Definitions

from The American Heritage® Dictionary of the English Language, 5th Edition.

  • noun Something easily accomplished: synonym: breeze.
  • noun A public entertainment of the 1800s among African Americans in which walkers performing the most accomplished or amusing steps won cakes as prizes.
  • noun A strutting dance, often performed in minstrel shows.
  • noun The music for this dance.
  • intransitive verb To achieve or accomplish something easily.
  • intransitive verb To perform a strutting dance.

from Wiktionary, Creative Commons Attribution/Share-Alike License.

  • noun A contest in which cake was offered for the best dancers.
  • noun music The style of music associated with such a contest.
  • noun performing arts The dance, or style of dance associated with such a contest.
  • noun idiomatic Something that is easy or simple, or that does not present a great challenge.

from WordNet 3.0 Copyright 2006 by Princeton University. All rights reserved.
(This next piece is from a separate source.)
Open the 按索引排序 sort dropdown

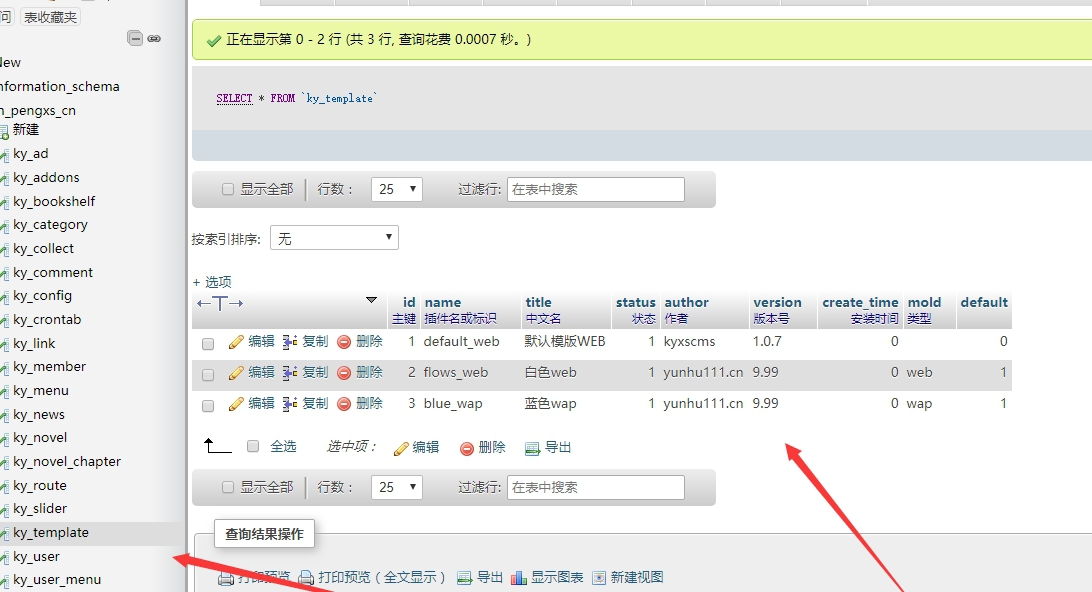(334, 237)
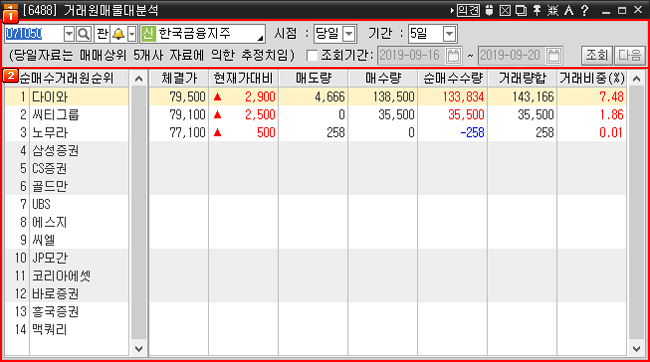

  • noun a strutting dance based on a march; was performed in minstrel shows; originated as a competition among Black dancers to win a cake
  • verb perform the cakewalk dance
  • noun an easy accomplishment

Etymologies

from Wiktionary, Creative Commons Attribution/Share-Alike License

Originally a form of dance that white masters had their slaves perform for them and their audiences as entertainment. The slaveowners considered the spectacle extremely amusing since the dances derived from sophisticated white European aristocracy. As such, slaveowners dressed the slaves in costumes of exaggerated finery, like ridiculously tall tophats and flashy striped pants, and taught the slaves variations of the original dance steps designed as highly comical parodies. Audiences selected their favorites, and the slaves who performed most entertainingly for their masters were rewarded with a piece of cake.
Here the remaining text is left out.